# [Set problem]
Set out the lines of the material as a Markdown table with the columns "Row" and "Line", starting at the line containing "This screenshot has width=1113, height=568." and ending at the end of the material, leaving out blank lines.

# [Entries showing where items appear]
"""

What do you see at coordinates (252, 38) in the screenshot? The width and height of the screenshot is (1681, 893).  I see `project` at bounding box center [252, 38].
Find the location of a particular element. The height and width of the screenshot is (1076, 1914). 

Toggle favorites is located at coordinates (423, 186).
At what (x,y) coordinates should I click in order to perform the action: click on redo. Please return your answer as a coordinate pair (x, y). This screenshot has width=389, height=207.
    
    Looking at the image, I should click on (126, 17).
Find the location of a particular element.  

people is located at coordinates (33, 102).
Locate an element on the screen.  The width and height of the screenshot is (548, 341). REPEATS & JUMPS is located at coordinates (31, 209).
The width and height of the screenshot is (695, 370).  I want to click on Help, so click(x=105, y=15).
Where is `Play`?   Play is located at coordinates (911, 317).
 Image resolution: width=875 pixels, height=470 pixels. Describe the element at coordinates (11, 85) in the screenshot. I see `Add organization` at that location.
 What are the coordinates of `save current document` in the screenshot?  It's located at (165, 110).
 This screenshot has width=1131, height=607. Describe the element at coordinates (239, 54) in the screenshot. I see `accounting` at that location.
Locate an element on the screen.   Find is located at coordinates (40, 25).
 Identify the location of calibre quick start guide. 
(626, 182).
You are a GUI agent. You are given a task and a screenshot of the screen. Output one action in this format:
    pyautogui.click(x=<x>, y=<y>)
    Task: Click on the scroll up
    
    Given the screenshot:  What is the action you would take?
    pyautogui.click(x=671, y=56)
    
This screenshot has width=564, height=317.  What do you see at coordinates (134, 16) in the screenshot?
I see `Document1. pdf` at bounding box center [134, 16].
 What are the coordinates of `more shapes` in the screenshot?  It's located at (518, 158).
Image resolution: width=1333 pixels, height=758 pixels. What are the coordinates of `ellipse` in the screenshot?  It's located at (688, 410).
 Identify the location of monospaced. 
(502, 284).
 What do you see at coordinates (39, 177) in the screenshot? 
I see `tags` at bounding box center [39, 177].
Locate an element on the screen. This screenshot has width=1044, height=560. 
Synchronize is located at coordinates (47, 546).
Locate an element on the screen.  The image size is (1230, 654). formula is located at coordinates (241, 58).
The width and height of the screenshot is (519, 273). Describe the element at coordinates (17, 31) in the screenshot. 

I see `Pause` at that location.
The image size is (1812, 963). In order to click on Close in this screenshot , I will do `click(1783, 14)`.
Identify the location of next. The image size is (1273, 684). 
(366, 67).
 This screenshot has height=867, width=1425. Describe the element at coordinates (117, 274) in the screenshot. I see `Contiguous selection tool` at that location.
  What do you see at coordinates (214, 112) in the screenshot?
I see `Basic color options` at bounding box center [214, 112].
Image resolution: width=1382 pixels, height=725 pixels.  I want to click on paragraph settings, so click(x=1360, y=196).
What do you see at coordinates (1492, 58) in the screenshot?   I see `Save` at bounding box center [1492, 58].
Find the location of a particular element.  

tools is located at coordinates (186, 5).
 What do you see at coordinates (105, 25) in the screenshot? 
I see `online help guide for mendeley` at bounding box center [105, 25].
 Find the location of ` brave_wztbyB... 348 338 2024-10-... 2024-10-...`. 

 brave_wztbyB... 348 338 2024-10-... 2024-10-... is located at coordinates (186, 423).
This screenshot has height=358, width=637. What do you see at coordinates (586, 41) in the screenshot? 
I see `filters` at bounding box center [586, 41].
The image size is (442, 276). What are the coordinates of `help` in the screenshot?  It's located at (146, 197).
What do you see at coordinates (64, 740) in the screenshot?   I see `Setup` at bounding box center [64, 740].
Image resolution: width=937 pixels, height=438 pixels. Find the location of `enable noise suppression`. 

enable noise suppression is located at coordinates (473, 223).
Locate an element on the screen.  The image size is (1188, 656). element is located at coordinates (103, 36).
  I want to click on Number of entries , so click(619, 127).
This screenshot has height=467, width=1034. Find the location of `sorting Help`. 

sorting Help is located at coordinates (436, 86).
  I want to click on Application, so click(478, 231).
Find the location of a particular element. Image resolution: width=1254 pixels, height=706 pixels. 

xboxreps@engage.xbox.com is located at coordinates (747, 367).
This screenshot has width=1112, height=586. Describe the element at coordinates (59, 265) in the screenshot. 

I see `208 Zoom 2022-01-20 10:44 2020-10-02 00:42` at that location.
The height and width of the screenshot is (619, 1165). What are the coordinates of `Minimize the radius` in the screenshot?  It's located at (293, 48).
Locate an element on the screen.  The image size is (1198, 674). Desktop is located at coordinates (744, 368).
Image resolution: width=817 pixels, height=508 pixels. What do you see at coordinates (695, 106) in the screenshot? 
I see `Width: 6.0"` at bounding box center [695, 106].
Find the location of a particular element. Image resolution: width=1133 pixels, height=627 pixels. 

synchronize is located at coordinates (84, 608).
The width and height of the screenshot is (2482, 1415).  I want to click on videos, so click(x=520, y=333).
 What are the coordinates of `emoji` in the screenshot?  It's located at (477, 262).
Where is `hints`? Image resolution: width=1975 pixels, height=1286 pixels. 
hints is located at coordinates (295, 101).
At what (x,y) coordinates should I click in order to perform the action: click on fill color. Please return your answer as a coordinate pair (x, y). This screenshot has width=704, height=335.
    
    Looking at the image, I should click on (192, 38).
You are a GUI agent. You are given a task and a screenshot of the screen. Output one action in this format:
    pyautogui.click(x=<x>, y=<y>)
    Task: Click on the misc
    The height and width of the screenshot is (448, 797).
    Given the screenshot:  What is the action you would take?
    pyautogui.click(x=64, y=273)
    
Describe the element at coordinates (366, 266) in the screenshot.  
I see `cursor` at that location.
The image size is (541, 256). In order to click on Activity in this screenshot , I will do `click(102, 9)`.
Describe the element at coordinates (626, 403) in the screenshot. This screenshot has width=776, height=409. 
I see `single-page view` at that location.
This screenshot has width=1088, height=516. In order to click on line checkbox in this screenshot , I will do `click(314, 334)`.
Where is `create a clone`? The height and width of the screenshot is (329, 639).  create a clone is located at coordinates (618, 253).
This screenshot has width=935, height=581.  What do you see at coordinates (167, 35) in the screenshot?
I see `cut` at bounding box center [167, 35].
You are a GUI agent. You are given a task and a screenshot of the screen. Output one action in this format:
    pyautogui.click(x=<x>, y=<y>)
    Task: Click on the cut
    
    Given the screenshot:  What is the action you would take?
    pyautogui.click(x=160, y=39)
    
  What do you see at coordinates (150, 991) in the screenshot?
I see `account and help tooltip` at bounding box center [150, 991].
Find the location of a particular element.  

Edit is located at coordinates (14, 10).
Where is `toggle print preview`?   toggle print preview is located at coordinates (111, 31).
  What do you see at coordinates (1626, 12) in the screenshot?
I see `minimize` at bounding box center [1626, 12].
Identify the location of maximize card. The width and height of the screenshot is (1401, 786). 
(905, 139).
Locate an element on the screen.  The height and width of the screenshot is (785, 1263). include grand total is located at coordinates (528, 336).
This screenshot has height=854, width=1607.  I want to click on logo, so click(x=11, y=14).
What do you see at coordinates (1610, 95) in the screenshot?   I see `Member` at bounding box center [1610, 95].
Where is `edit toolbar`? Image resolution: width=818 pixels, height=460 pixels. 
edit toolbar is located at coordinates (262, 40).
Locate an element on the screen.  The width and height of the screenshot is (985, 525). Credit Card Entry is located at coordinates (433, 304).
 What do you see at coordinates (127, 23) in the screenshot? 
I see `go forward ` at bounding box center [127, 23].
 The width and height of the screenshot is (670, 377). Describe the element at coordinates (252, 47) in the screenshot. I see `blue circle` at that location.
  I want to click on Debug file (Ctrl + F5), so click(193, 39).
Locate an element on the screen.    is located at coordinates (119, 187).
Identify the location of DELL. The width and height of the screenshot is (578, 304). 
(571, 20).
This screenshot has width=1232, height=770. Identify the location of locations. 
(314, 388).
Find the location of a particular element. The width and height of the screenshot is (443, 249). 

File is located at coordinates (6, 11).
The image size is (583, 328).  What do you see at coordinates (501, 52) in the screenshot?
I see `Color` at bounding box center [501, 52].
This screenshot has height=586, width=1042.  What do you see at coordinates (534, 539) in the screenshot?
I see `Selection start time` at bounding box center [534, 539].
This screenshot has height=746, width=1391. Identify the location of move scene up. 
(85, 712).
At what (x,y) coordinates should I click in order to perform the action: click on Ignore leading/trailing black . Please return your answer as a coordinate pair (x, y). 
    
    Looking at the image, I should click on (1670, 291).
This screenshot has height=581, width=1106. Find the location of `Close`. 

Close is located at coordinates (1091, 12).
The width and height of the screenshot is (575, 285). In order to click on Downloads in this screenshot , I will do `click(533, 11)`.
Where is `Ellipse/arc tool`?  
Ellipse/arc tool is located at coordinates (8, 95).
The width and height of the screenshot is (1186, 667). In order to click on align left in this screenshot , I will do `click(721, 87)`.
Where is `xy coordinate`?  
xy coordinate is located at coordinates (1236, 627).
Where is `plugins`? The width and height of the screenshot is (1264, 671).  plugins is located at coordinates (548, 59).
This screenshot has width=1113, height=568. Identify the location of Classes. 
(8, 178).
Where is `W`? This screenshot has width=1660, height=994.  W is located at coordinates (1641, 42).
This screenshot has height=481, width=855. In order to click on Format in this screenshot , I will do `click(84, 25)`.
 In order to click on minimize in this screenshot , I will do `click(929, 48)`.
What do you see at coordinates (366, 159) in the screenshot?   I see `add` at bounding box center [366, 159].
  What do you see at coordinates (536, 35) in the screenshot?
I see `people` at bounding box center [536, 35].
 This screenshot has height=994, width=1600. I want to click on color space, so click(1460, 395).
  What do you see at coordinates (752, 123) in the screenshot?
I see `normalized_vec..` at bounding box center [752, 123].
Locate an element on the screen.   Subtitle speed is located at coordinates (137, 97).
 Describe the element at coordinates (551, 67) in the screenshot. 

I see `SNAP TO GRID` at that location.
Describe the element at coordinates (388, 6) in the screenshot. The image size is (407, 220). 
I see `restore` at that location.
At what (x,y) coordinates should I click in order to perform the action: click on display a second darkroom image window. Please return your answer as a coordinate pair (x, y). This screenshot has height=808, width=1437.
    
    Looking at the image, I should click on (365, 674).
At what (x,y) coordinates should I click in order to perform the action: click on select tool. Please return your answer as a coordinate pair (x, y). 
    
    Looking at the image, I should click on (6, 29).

"""

# [Response]
| Row | Line |
|---|---|
| 1 | This screenshot has width=1113, height=568. Identify the location of Classes.  |
| 2 | (8, 178). |
| 3 | Where is `W`? This screenshot has width=1660, height=994.  W is located at coordinates (1641, 42). |
| 4 | This screenshot has height=481, width=855. In order to click on Format in this screenshot , I will do `click(84, 25)`. |
| 5 |  In order to click on minimize in this screenshot , I will do `click(929, 48)`. |
| 6 | What do you see at coordinates (366, 159) in the screenshot?   I see `add` at bounding box center [366, 159]. |
| 7 |   What do you see at coordinates (536, 35) in the screenshot? |
| 8 | I see `people` at bounding box center [536, 35]. |
| 9 |  This screenshot has height=994, width=1600. I want to click on color space, so click(1460, 395). |
| 10 |   What do you see at coordinates (752, 123) in the screenshot? |
| 11 | I see `normalized_vec..` at bounding box center [752, 123]. |
| 12 | Locate an element on the screen.   Subtitle speed is located at coordinates (137, 97). |
| 13 |  Describe the element at coordinates (551, 67) in the screenshot.  |
| 14 | I see `SNAP TO GRID` at that location. |
| 15 | Describe the element at coordinates (388, 6) in the screenshot. The image size is (407, 220).  |
| 16 | I see `restore` at that location. |
| 17 | At what (x,y) coordinates should I click in order to perform the action: click on display a second darkroom image window. Please return your answer as a coordinate pair (x, y). This screenshot has height=808, width=1437. |
| 18 |     Looking at the image, I should click on (365, 674). |
| 19 | At what (x,y) coordinates should I click in order to perform the action: click on select tool. Please return your answer as a coordinate pair (x, y).  |
| 20 |     Looking at the image, I should click on (6, 29). |